* [Dataset items]:
■ ■ ■ ■ ■ ■ ■

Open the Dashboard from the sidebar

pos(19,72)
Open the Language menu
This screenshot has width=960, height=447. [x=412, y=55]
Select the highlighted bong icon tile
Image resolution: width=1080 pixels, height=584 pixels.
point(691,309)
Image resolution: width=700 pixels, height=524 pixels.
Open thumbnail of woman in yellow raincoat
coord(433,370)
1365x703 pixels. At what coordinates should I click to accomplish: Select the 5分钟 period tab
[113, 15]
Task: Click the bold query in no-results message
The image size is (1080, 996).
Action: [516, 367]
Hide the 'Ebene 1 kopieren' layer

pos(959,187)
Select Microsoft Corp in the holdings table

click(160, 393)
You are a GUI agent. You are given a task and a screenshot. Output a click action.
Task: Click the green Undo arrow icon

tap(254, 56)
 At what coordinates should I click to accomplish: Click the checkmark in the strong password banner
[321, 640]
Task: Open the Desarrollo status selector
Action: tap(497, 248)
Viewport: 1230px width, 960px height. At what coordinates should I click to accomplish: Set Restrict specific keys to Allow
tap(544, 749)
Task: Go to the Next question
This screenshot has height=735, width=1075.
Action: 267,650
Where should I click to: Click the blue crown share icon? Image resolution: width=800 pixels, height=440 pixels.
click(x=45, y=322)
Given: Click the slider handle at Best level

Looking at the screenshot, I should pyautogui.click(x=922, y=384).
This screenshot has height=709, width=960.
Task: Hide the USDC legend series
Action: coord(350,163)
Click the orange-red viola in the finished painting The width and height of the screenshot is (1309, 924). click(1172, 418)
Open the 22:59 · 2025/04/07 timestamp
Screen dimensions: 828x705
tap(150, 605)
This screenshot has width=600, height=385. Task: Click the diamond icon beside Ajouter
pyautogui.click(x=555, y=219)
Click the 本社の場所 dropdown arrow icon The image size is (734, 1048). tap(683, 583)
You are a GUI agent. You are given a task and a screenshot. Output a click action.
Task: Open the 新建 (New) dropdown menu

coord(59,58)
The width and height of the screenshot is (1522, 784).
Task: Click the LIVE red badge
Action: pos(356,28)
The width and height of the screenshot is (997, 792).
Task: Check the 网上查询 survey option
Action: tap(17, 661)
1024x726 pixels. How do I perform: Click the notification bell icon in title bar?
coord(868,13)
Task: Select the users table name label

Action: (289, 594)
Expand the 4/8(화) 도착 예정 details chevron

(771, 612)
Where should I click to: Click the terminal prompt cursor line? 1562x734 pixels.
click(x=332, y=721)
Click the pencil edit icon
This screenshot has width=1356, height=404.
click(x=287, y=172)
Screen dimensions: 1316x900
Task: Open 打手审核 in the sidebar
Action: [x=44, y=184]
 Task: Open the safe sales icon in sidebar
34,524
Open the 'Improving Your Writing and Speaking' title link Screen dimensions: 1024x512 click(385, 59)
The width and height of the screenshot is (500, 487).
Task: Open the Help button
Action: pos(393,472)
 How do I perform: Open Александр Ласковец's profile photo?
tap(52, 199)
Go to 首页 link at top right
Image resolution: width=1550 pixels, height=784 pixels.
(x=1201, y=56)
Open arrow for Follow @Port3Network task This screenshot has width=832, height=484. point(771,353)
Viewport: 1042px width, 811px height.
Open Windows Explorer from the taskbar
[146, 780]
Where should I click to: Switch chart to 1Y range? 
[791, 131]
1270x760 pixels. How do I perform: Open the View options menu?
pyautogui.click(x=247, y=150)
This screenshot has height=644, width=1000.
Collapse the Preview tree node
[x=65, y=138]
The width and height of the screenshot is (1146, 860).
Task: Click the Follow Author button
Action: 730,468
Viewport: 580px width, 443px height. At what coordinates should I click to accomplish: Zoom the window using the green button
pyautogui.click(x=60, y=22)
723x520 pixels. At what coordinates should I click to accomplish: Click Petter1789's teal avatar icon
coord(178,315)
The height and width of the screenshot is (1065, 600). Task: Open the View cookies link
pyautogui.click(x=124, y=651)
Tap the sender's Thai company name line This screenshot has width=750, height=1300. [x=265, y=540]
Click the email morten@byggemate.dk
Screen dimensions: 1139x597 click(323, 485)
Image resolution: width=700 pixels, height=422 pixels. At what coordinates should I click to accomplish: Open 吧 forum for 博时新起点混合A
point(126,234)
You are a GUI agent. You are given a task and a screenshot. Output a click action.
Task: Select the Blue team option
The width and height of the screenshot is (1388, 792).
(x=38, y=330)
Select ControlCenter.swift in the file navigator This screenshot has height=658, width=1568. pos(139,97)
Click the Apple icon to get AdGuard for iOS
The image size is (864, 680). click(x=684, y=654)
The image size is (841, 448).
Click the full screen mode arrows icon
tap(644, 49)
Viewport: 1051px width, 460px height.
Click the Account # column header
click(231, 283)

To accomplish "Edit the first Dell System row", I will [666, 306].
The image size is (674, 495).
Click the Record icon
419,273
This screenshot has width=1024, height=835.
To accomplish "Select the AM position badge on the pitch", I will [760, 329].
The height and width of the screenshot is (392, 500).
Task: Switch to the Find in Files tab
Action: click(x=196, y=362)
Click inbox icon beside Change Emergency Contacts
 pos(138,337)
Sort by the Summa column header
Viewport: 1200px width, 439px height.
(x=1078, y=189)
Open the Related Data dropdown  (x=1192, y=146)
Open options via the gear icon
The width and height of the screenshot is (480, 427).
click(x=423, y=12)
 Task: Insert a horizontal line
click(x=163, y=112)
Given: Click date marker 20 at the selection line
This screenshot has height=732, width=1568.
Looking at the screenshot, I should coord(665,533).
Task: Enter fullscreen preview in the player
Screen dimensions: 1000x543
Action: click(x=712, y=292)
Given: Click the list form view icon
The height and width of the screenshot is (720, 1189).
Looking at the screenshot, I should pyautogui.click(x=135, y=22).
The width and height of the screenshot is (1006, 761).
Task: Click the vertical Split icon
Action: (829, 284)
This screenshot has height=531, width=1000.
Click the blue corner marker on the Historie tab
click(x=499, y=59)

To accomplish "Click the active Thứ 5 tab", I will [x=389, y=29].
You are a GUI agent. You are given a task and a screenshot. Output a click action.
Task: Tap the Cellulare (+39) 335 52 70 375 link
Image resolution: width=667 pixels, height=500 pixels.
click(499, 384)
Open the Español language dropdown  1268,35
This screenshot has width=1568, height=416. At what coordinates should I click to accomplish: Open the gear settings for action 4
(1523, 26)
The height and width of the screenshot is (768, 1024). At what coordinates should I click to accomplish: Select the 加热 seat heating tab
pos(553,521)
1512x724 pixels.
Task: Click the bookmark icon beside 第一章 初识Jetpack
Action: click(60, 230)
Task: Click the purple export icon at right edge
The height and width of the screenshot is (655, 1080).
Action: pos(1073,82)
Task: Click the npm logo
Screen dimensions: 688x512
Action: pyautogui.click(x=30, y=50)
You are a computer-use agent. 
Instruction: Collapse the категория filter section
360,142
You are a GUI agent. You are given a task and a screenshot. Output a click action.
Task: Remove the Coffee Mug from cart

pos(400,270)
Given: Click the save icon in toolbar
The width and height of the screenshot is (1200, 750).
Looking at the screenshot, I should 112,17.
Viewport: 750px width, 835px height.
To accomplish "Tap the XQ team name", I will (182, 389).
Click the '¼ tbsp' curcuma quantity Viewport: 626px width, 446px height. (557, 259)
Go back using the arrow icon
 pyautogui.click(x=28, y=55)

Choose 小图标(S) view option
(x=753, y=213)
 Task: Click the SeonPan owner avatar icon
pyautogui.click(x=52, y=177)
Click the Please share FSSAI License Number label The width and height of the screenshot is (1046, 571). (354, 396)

■ ■ ■ ■ ■ ■ ■

* [How to complete this task]:
Working from the entries above, filter out every line that lacks "team" and copy what remains.

* [Exercise response]:
Task: Select the Blue team option
To accomplish "Tap the XQ team name", I will (182, 389).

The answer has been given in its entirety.